Mental Health Coop: $2.3 million 

Mental Health Coop, with 12 locations statewide, currently has a small grant that allows them to serve a handful of uninsured individuals per month. With the additional funding, the organization will be able to serve more of them in medication-assisted treatment, outpatient treatment and detox offerings. Detox offerings are difficult to find in the region, and are a barrier to other forms of treatment. 

“To make sure people are prepared to have outpatient treatment means sometimes they need to go through detox first,” says chief operating officer Andrea Westerfield. “Not many of those services exist across the state, and our goal would be to use our 24/7 crisis services here in Davidson County to be able to also complete detox on site and have a safe place to do that.” 

Meharry Medical College: $2.6 million

Dr. Lyle Cooper, director of the Meharry Addiction Clinic, finds that very few people with substance use disorder actually come into the clinic. Because of this, much of the organization’s opioid-abatement money will go toward establishing a mobile clinic in Memphis, to mirror the one in Nashville.  

HOPE Clinic (Helping Our People Effectively) started as a mobile syringe exchange program, and thanks to the funding, will now include fentanyl test strips, xylazine test strips, naloxone, wound treatment, HIV and hepatitis-C testing and treatment, plus prescriptions for medication-assisted treatment. 

Though the smallest subset of the cash (just over $429,000) is going to research called Tennessee Harm Reduction Efforts for Advanced Data (THREAD), it’s the part Cooper is possibly most excited about.
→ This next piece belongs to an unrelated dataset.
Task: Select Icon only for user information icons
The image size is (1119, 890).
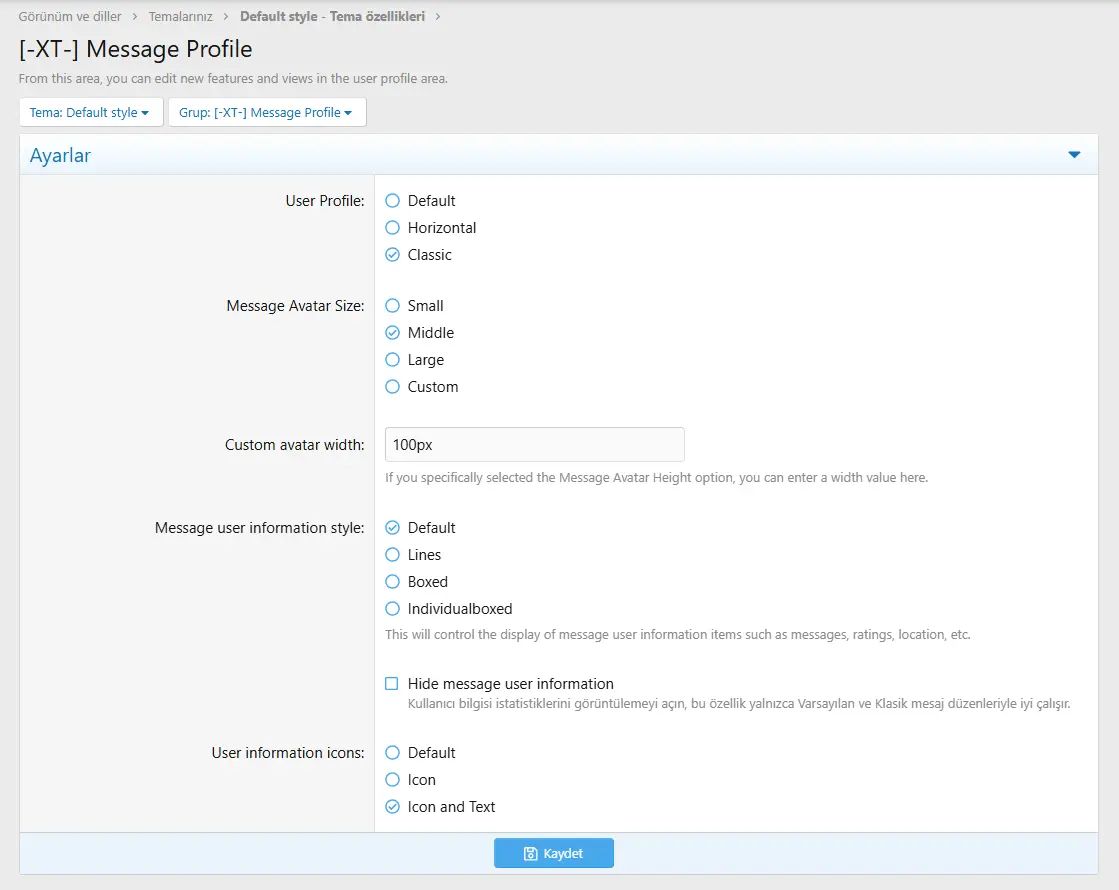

THREAD will include a point-in-time survey, and create an advisory board to allow people with substance use disorder to participate in research studies. 

“We know how many people go to treatment every year,” Cooper says. “We have some idea of what the outcomes are in treatment and how many people overdose, and we know some things about those folks — whether it’s fatal, or it’s nonfatal. The space where we just don’t know much of anything is people who are actively using drugs.”

Belmont University: $2.9 million 

Belmont University is entering the opioid landscape for the first time with a harm-reduction program called BU Trains. The program is twofold, offering training for students and current physicians, as well as a mobile unit that will provide care similar to Meharry’s model, along existing routes for the city’s outreach workers. 

With Belmont’s medical college set to welcome students this fall, the timing is ripe. BU Trains will also serve as a teaching opportunity for the students. 

“We don’t want to reinvent the wheel, that’s for sure,” says Tracy Frame, an associate professor of pharmacy and medicine at Belmont’s future medical college. “We want to partner with organizations and really help everyone flourish.”

“We’re growing,” says pharmacology professor Amy Henneman. “There’s a sense of ‘Where can we be helpful to Nashville?’ We want to be an integral part of the community.” 

Metro Nashville Public Health Department: $2.1 million 

Metro Nashville Public Health Department will use the money to expand its opioid pilot program, for which it is set to announce the awardee in May, once approved by the Metro Council.

The program will implement an opioid care process that employs a care coordinator to guide the person through treatment, including housing and transportation resources where needed. Referrals will come from the city’s REACH program, the emergency room and incarceration reentry, as well as self-referrals from the department’s clinics.